TRY IT — Every line from the first one in the listing down to the line with "Open the Emag" should be restated word for word.

MATERIAL PROVIDED —
------------------------------------

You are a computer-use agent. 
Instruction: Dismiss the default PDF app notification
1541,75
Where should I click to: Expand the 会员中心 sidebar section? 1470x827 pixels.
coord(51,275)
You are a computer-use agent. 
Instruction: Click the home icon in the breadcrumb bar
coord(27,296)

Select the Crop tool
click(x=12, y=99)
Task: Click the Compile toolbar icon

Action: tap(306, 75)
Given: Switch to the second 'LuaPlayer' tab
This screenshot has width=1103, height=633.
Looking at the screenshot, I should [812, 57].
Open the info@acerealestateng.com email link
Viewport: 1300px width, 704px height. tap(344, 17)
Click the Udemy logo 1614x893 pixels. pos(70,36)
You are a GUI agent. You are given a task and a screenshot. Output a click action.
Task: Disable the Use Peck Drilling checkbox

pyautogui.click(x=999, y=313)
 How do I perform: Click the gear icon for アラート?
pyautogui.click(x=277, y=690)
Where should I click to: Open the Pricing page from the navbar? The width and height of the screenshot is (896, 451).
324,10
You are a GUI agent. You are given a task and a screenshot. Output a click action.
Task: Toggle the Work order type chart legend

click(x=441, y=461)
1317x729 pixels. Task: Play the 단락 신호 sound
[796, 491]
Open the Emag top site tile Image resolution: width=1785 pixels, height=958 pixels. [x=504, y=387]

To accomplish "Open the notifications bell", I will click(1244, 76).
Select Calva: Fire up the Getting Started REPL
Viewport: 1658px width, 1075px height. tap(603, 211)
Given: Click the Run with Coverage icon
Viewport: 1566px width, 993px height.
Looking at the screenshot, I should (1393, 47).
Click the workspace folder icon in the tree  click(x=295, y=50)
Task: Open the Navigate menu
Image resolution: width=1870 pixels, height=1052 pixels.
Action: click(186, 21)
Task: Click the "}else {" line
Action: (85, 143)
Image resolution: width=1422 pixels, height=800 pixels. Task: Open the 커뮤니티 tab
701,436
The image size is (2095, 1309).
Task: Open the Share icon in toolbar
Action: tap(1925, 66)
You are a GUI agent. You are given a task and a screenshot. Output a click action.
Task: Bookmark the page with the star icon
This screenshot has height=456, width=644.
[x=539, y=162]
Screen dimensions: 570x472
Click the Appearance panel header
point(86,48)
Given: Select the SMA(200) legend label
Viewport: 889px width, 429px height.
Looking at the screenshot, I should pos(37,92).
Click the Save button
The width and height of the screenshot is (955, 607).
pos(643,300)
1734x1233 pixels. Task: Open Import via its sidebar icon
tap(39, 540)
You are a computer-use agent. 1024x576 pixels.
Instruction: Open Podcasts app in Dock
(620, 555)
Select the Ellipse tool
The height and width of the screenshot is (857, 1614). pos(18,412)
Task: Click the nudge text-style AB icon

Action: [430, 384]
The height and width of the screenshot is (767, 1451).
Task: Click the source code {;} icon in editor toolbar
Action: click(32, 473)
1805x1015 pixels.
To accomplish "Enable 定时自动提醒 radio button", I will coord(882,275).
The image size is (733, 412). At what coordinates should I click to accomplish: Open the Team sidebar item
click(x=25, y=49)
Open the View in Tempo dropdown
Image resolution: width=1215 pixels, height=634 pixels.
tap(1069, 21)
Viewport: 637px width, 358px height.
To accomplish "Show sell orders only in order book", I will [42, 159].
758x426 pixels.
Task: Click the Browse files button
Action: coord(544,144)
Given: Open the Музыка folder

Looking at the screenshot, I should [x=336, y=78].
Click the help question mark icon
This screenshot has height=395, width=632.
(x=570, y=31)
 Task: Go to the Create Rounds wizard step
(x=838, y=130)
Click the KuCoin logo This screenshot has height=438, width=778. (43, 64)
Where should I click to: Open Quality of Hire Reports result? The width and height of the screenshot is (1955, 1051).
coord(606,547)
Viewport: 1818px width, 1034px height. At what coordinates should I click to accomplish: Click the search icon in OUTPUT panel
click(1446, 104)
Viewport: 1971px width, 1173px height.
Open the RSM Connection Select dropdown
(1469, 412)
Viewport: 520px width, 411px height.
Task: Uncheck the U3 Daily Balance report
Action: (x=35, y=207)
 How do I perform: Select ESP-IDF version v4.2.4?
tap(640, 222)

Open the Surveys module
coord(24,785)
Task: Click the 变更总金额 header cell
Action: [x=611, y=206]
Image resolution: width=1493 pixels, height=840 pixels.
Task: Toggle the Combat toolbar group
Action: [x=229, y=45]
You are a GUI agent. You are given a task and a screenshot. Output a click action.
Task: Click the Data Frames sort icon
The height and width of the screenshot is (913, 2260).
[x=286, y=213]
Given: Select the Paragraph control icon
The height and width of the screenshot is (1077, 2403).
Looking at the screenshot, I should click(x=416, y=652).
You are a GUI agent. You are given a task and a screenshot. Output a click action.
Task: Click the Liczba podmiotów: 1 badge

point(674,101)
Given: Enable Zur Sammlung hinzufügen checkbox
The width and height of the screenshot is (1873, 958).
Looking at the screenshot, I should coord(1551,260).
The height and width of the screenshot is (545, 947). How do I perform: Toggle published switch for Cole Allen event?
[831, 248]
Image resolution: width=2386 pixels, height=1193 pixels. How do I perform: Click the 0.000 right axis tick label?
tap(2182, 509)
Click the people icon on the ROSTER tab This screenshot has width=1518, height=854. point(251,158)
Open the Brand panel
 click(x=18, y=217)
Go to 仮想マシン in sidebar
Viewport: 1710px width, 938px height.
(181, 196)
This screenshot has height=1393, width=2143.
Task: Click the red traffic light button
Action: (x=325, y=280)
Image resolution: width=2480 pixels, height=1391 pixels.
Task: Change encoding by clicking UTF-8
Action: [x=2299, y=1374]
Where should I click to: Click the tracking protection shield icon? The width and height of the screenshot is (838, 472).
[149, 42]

------------------------------------

ANSWER SECTION —
You are a computer-use agent. 
Instruction: Dismiss the default PDF app notification
1541,75
Where should I click to: Expand the 会员中心 sidebar section? 1470x827 pixels.
coord(51,275)
You are a computer-use agent. 
Instruction: Click the home icon in the breadcrumb bar
coord(27,296)

Select the Crop tool
click(x=12, y=99)
Task: Click the Compile toolbar icon

Action: tap(306, 75)
Given: Switch to the second 'LuaPlayer' tab
This screenshot has width=1103, height=633.
Looking at the screenshot, I should [812, 57].
Open the info@acerealestateng.com email link
Viewport: 1300px width, 704px height. tap(344, 17)
Click the Udemy logo 1614x893 pixels. pos(70,36)
You are a GUI agent. You are given a task and a screenshot. Output a click action.
Task: Disable the Use Peck Drilling checkbox

pyautogui.click(x=999, y=313)
 How do I perform: Click the gear icon for アラート?
pyautogui.click(x=277, y=690)
Where should I click to: Open the Pricing page from the navbar? The width and height of the screenshot is (896, 451).
324,10
You are a GUI agent. You are given a task and a screenshot. Output a click action.
Task: Toggle the Work order type chart legend

click(x=441, y=461)
1317x729 pixels. Task: Play the 단락 신호 sound
[796, 491]
Open the Emag top site tile Image resolution: width=1785 pixels, height=958 pixels. [x=504, y=387]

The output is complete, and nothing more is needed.